Liliana Resinovich, il fratello: “Non è stato suicidio. Percossa e uccisa da più persone”. L’ipotesi avanzata dai legali dell’uomo, dopo quella che la Procura definisce come morte per suicidio.
Secondo quanto stabilito dalla perizia disposta dalla procura, Liliana Resinovich si sarebbe uccisa due o tre giorni prima che fosse ritrovato, nel parco dell’ex ospedale psichiatrico di Trieste, il suo corpo senza vita lo scorso 5 gennaio. Una svolta apparentemente decisiva, questa, che siglerebbe il caso come decesso per asfissia.
Ma il giallo sulla sua morte non trova fine. Si contano in tutto una cinquantina di pagine nella perizia della Procura, documento di circa 50 pagine dove si parla anche di un’altra ipotesi, definita però “molto remota”, per la quale il suo cadavere sarebbe stato “congelato”, nascosto e infine abbandonato. Dal canto suo, anche il fratello della donna Sergio Resinovich non crede all’ipotesi di suicidio per soffocamento.

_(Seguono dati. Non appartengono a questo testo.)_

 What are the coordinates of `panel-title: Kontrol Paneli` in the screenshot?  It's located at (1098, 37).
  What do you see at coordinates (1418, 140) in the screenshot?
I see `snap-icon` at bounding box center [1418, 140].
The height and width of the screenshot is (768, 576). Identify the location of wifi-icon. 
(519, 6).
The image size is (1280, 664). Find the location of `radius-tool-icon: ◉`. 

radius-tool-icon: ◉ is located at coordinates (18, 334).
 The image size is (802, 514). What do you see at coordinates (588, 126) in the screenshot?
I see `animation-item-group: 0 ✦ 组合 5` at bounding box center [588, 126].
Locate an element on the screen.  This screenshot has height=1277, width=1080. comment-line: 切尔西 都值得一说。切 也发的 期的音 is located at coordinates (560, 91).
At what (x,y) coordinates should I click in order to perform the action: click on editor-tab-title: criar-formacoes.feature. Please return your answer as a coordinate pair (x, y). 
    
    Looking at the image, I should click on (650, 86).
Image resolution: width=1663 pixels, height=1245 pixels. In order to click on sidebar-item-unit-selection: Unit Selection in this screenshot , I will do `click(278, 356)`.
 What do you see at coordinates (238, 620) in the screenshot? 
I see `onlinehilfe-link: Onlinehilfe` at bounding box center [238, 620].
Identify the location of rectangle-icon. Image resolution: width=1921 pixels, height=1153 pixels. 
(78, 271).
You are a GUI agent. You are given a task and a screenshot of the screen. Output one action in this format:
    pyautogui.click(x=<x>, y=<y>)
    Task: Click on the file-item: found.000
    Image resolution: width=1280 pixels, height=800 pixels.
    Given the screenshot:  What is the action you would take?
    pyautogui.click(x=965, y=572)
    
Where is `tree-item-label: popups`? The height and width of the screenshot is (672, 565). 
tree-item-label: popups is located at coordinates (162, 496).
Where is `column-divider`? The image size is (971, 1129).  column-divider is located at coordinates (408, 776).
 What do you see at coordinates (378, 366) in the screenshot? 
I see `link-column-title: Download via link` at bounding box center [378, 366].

“Liliana percossa e strattonata”, l’ipotesi shock
Sergio Resinovich non crede al suicidio della sorella. Il legale, Nicodemo Gentile, e la psicologa consulente, Gabriella Marano, hanno ribadito in una nota condivisa la loro tesi: la donna sarebbe stata uccisa da una o più persone, e non si sarebbe tolta la vita soffocandosi con dei sacchetti di plastica. Un’ipotesi diversa rispetto a quella degli inquirenti, che viene ritenuta “inverosimile” dopo aver analizzato le 50 pagine della consulenza della Procura. Secondo Gentile e Marano, infatti, Liliana Resinovich sarebbe stata “intercettata, accompagnata o comunque sorpresa da una visita da parte di qualcuno che ben conosceva” la mattina del 14 dicembre.
Da qui sarebbe scoppiata un’accesa discussione, con Liliana che “sarebbe stata percossa e strattonata”, forse anche soffocata “magari con una sciarpa, un cappello o un giubbotto, che ha determinato uno scompenso cardiaco”. Scompenso favorito dai problemi di cuore di cui Liliana soffriva. Ad essere sospetti sarebbero anche i segni ritrovati sul suo corpo. Gentile e Marano parlano anche di “alcune strane fratture che, allo stato, non c’è consentito sindacare, ma che saranno oggetto di valutazioni nel momento in cui si potranno acquisire in modo pieno tutti gli atti del fascicolo, comprese le immagini della tac”.
I rappresentanti di Sergio Resinovich hanno poi tentato di dare una risposta al “periodo di buco”, che inizia con la scomparsa della donna e termina con il ritrovamento del suo cadavere. Secondo la loro ipotesi, dopo la colluttazione “gli aggressori” hanno dovuto ricomporre, vestire la donna – “questo spiega l’orologio di colore rosa sul polso sinistro di Liliana con la corona rivolta al contrario, nel verso sbagliato”, quando invece la donna lo portava al polso destro. E ancora, parlano di “goffo tentativo di manipolazione della scena”, oltre che “all’illogico utilizzo dei sacchi dell’immondizia”. Potrebbe trattarsi di un delitto “di prossimità”, ma non si esclude nemmeno ” un omicidio preterintenzionale, che poi ha indotto inevitabilmente l’aggressore, o gli aggressori, a dover occultare il cadavere in un gelido anfratto, sotterraneo”. Questa, almeno è l’ipotesi avanzata dai legali della donna, vittima di quello che assume ancora le sembianze di un giallo.